§ TEXTE FOURNI:
━━━━━━━━━━
La tentation du nihilisme planerait-elle sur Je suis auteur, pourvoyeur de conseils précieux sur l’art narratif dont le titre de cet article conduirait inévitablement à l’auto-dissolution ? N’ayez crainte, chers auteurs en devenir : point de pulsion destructrice ici, juste un peu de poil à gratter. Et qui sait, des conseils en contrebande se cacheront peut-être entre les lignes…

Confessions d’une accro aux recommandations  

J’ai dévoré Stephen King, suivi religieusement Le Chemin de l’artiste, sué sur un plan imbattable, bu les paroles des Bookmakers. On peut dire que j’aime me renseigner sur l’écriture, la créativité, et les parcours des auteurs.
━━━━━━━━━━
§ OBJECTIF DE LA TÂCHE:
Donnez la suite du texte fourni sur les conseils d'écriture, à partir de sa dernière phrase. Les données n'interviennent pas ici.
━━━━━━━━━━
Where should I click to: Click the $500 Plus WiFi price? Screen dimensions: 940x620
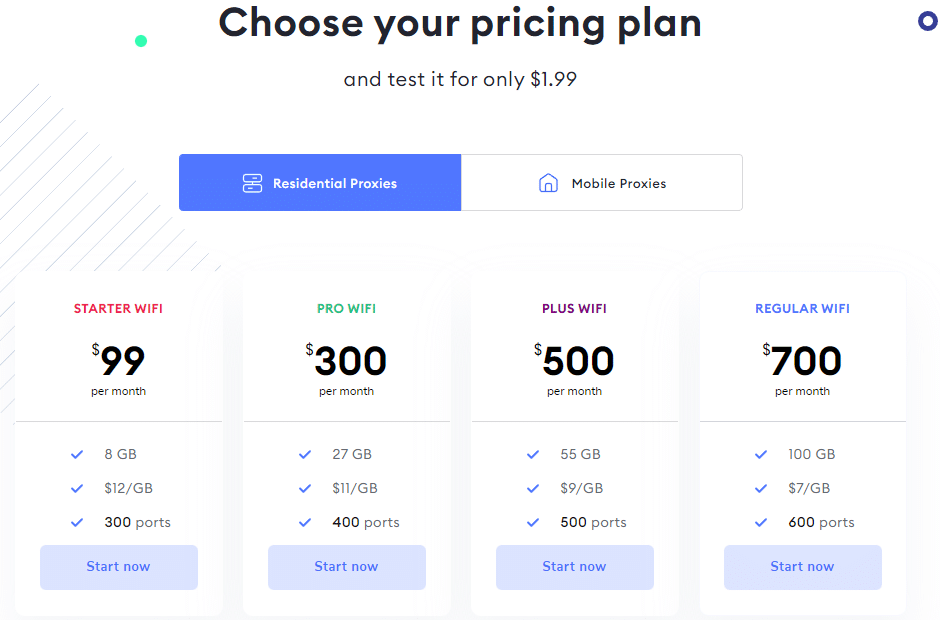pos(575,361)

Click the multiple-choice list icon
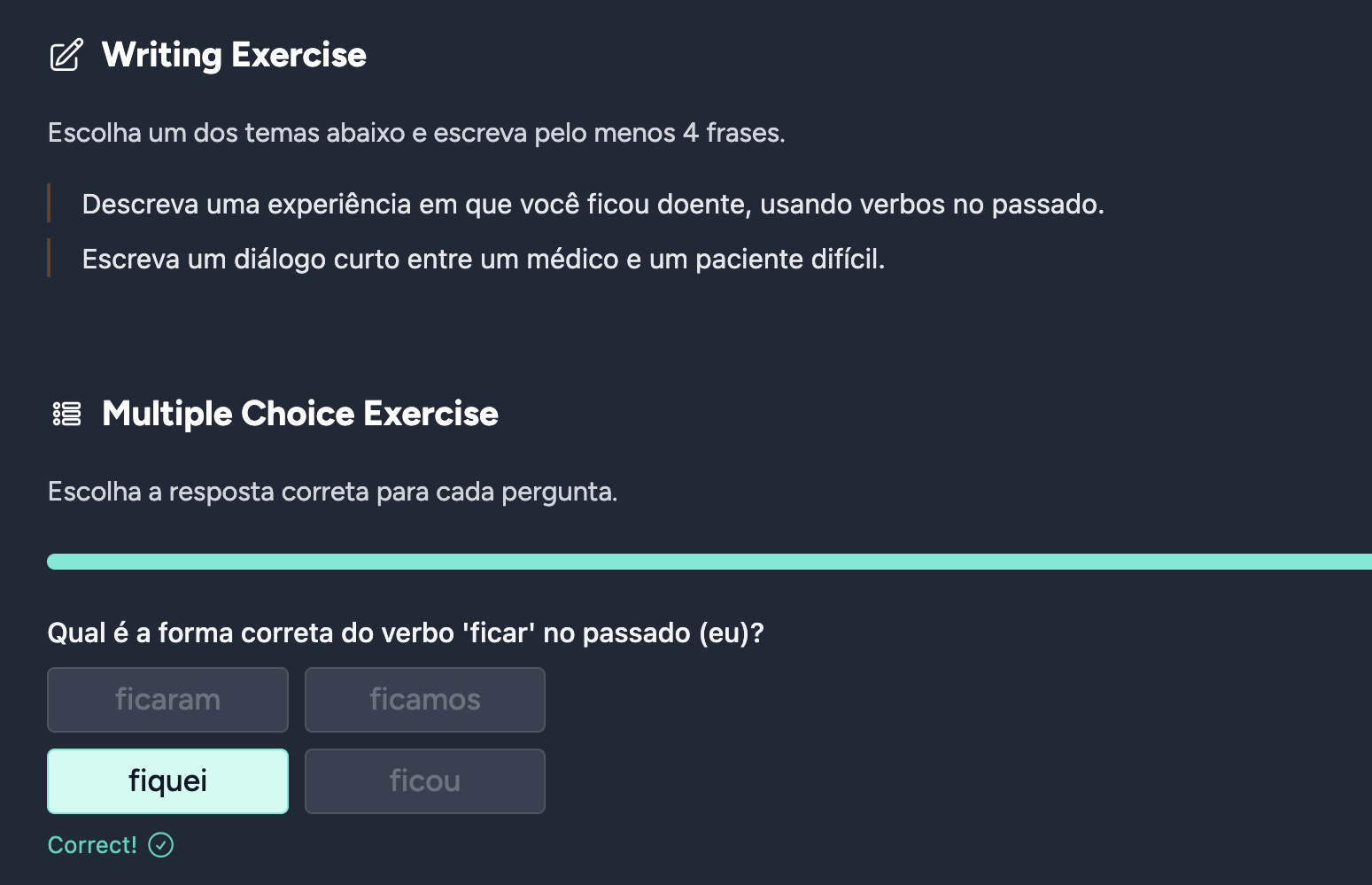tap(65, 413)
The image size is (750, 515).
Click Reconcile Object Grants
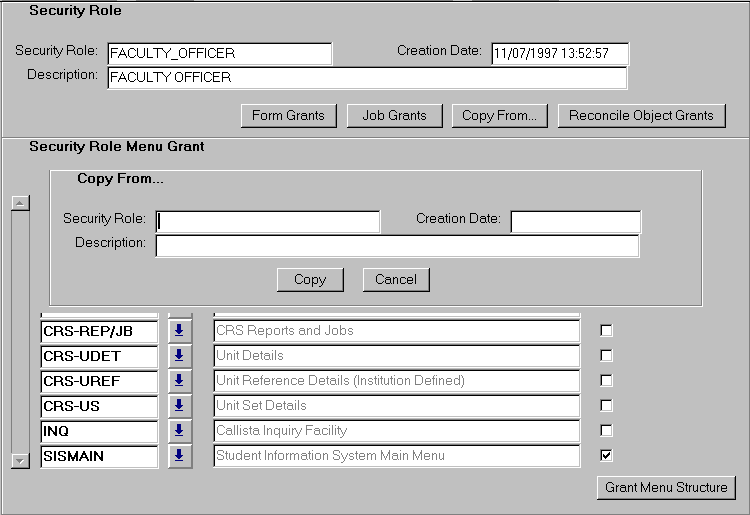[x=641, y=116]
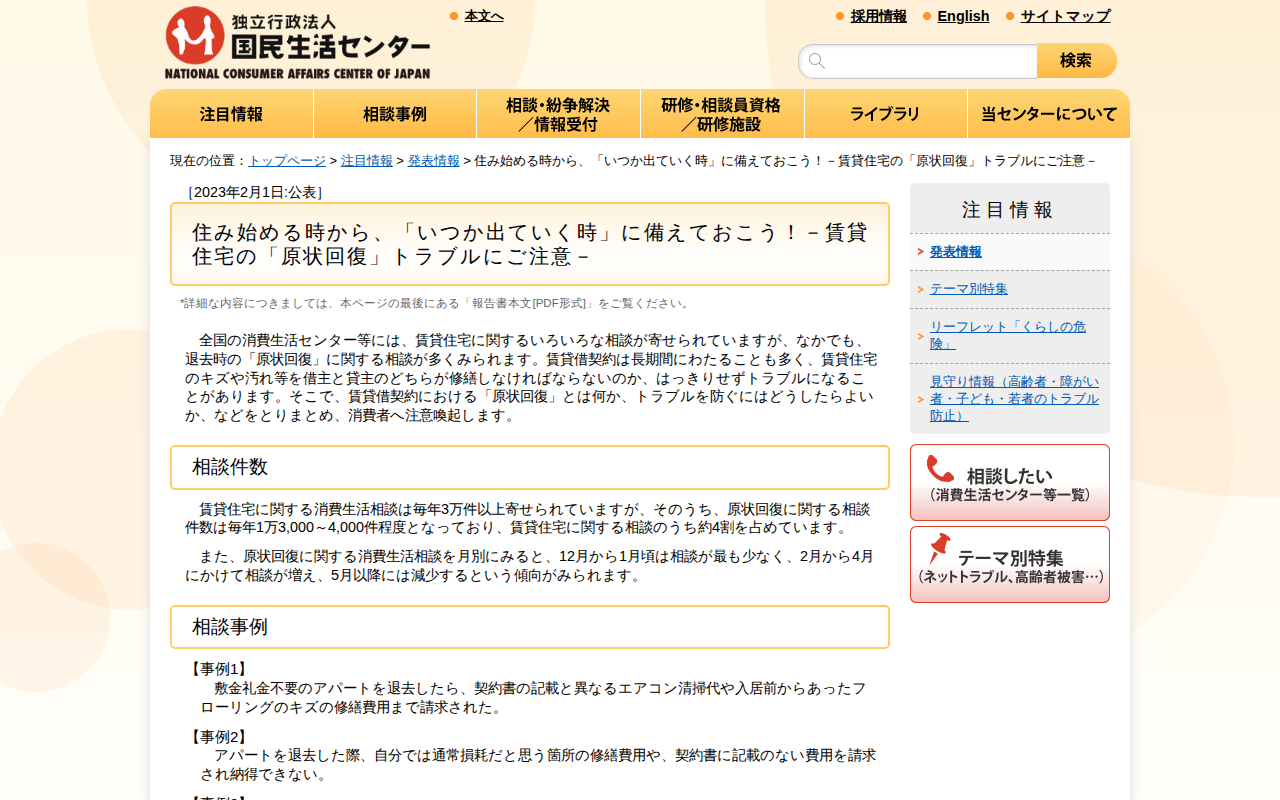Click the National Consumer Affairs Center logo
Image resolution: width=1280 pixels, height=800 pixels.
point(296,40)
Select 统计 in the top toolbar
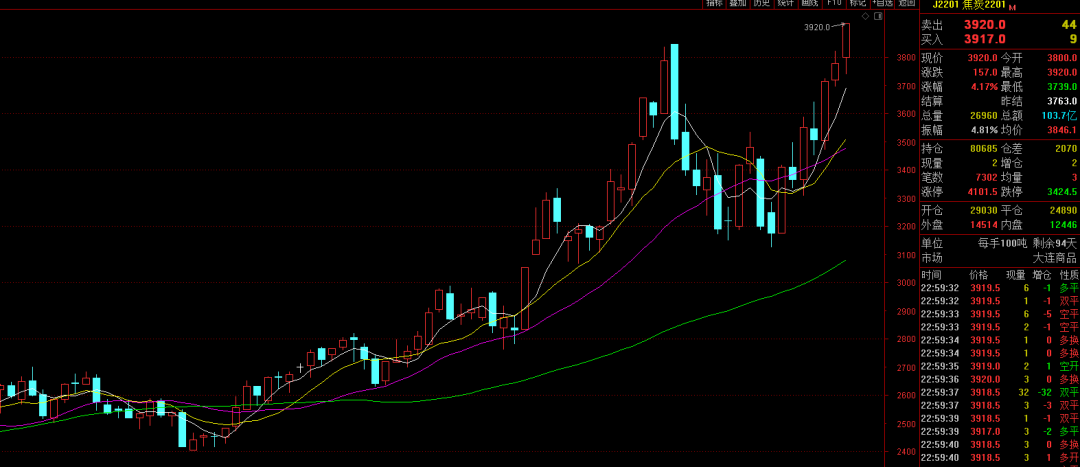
━━━━━━━━━━
§ RÉPONSE ATTENDUE:
Cela me nourrit, sans aucun doute. Déjà parce que je suis quelqu’un d’assez théorique, du genre à lire une philosophie du roller avant d’enfourcher les patins. Ensuite parce que dans l’écriture solitaire qu’est l’écriture, il est toujours bon de se créer une communauté, même imaginaire. 

Mais au moment d’écrire, est-ce que cela m’aide ? Dois-je plancher sur un plan détaillé, ou dévier au fil de la plume ? Achever le premier jet sans jamais me relire, ou ne pas passer au chapitre suivant tant que celui que j’écris n’est pas nickel ? Écrire mille mots par jour minimum ou privilégier la qualité à la quantité ? Facile de se sentir perdu, voire découragé.

Connais-toi toi-même 

Zut, c’est un conseil. Et un vieux, par-dessus le marché. Mais il s’applique à merveille aux créatifs de tous bords. Écrire, cela s’apprend. Mais il n’y a pas de formule magique, et le processus est loin d’être linéaire.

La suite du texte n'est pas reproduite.